Africa
The continent of Africa has been malarious for at least as long as it has been populated by humans. Vivax malaria, one of the oldest human malarias, was shut out of Africa when the gene that prevented vivax infection spread across the continent (Duffy factor). (Vivax remains rare on the continent.) In the vacuum, falciparum malaria, the most virulent and deadly malaria, emerged in Africa, carried by species of Anopheles mosquitoes such as Anopheles gambiae specifically adapted to prey on human settlements.
Historically African communities in malarial areas have practiced numerous malaria control activities, although they may not have been considered as such. Traditional knowledge of mosquito transmission of the disease probably dates back to antiquity. Avoidance of mosquito-ridden areas, undergirded by myth and ritual, was probably widespread. Traditional healers dispensed plants and herbs with antimalarial properties. The human body, too, responded to the onslaught of parasites within it, devising novel genetic changes that helped it fend off the pathogen.
Nevertheless, the parasite exacted its pounds of flesh. Plasmodium falciparum doesn’t rely on a single strategy to attack red blood cells, as its cousin Plasmodium vivax does. It has multiple strategies, and novel ways of eluding its victim’s immune system, making it the most virulent and deadly malaria of humans.

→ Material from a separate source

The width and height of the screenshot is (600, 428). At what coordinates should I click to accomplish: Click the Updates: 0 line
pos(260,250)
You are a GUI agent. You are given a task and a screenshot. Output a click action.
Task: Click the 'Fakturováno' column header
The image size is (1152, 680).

Falciparum strikes at the earliest possible moment, preying on fetuses still in the womb. Those that survive slowly acquire a fleeting and partial immunity to local strains of falciparum. But the parasite is deadly for those who lack such immunity: namely, very young children (and the women in whose wombs they develop) and outsiders. The partnership between plasmodium falciparum and anopheles gambiae make the ecology of malaria in Africa especially forbidding. In heavily infested areas, people are subject to hundreds of mosquito bites every night, and hundreds of infected bites a year. For years, falciparum protected the continent from the intrusion of outsiders (as the saying goes, Africa was protected by both hazo and tazo—forest and fever.) In 1841, for example, Thomas Fowell Buxton and a party of 159 other British sailed three steamers up the Niger river. Within months of their departure, malaria had infected over 80 percent of the expedition. By the end, one third were dead. (Adults who live in endemic malarial areas, in contrast, almost never die of falciparum.)
Falciparum’s effect on foreigners shaped Africa’s reputation in Europe. The British in particular equated climate with health – and health with morality – and so many interpreted falciparum’s ferocity toward them as suggestive of something malignant about the place itself, spawning a mythology of the “heart of darkness” that persists to this day.

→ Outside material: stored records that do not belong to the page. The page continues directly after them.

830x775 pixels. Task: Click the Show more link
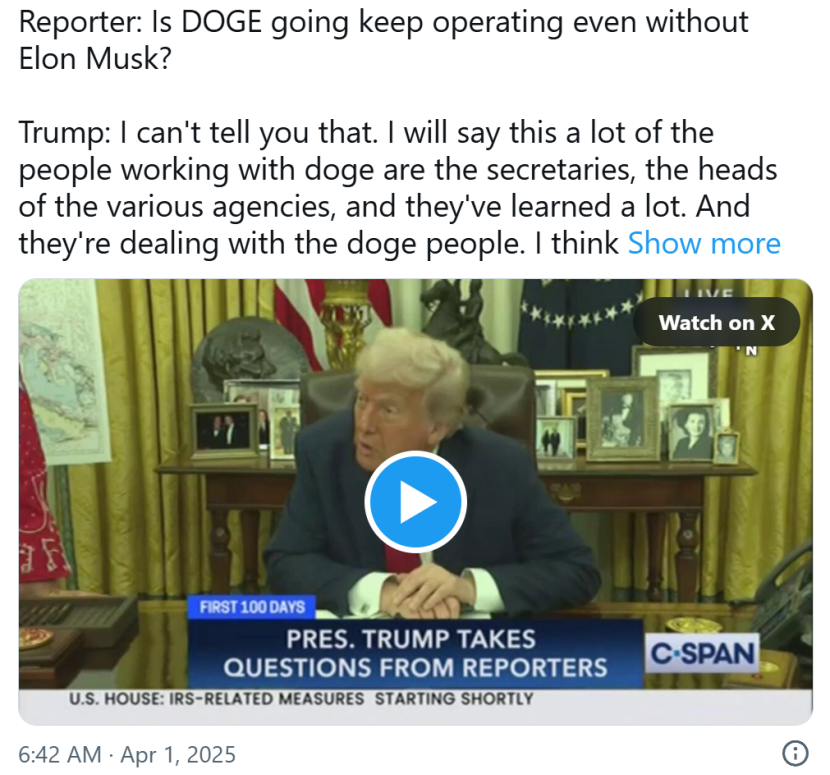point(704,244)
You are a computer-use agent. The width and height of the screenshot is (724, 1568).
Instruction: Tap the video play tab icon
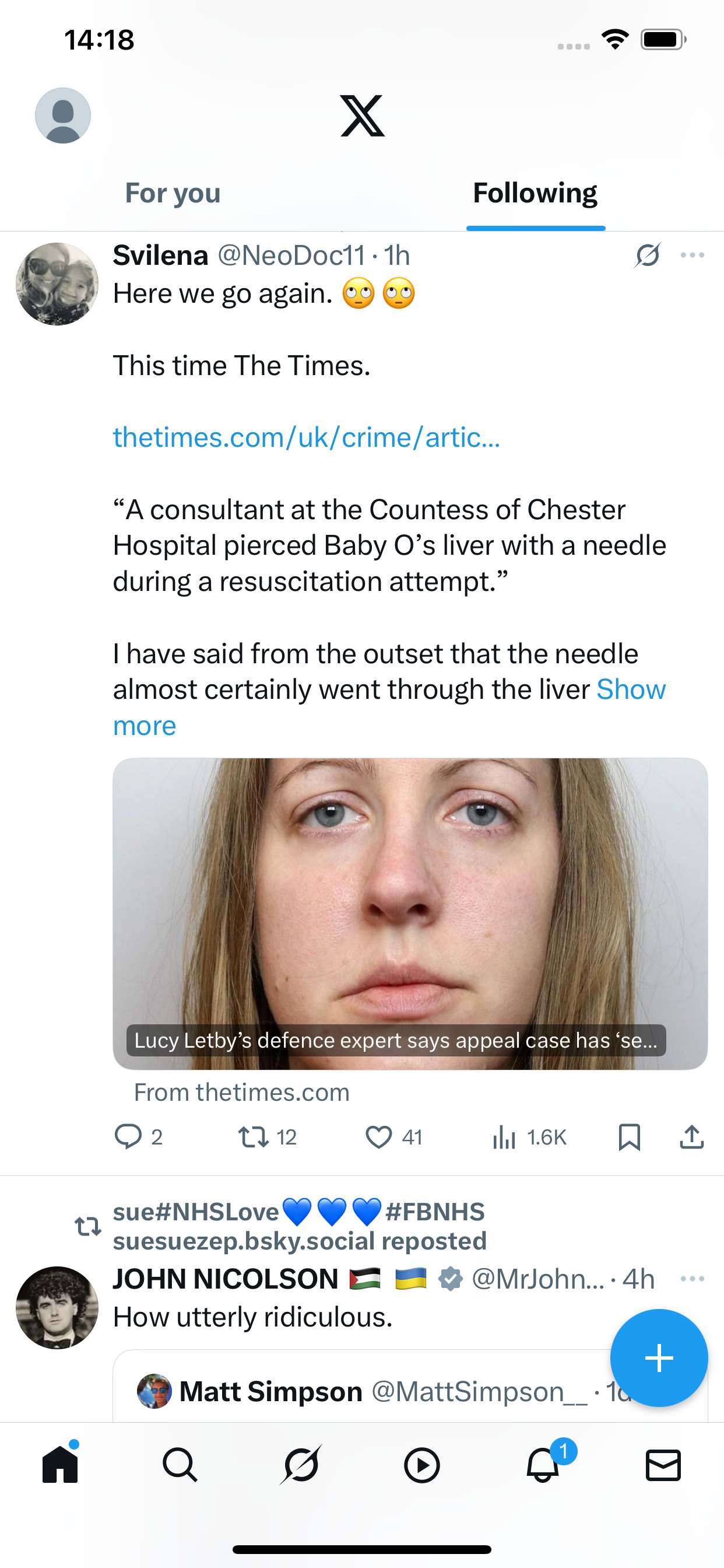pos(421,1465)
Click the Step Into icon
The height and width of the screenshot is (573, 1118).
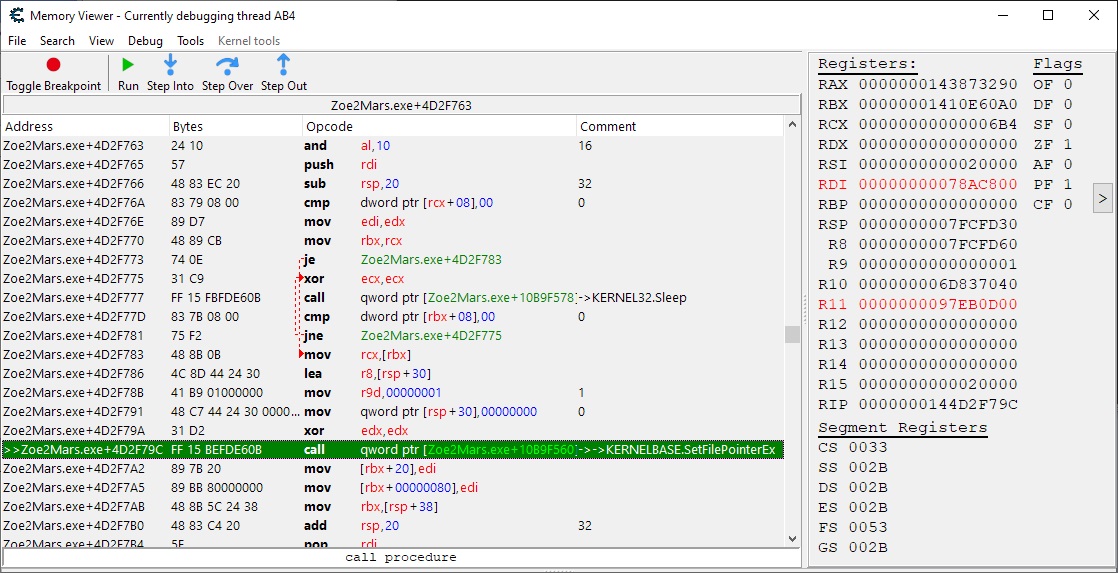170,65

European colonization of Africa was relatively brief, and save for temperate South Africa, never resulted in widespread settlement. Nevertheless, the business of building European empires in Africa disrupted traditional antimalarial practices in ways that likely intensified malaria transmission in many places. Colonial regimes extracted tax payments, cut down ritually dangerous forests, condemned local healers and resettled locals on long taboo mosquito-ridden river valleys to dig for minerals. Many Africans, writes historian Steven Feierman, “saw the colonialists… as engaging in biological warfare.”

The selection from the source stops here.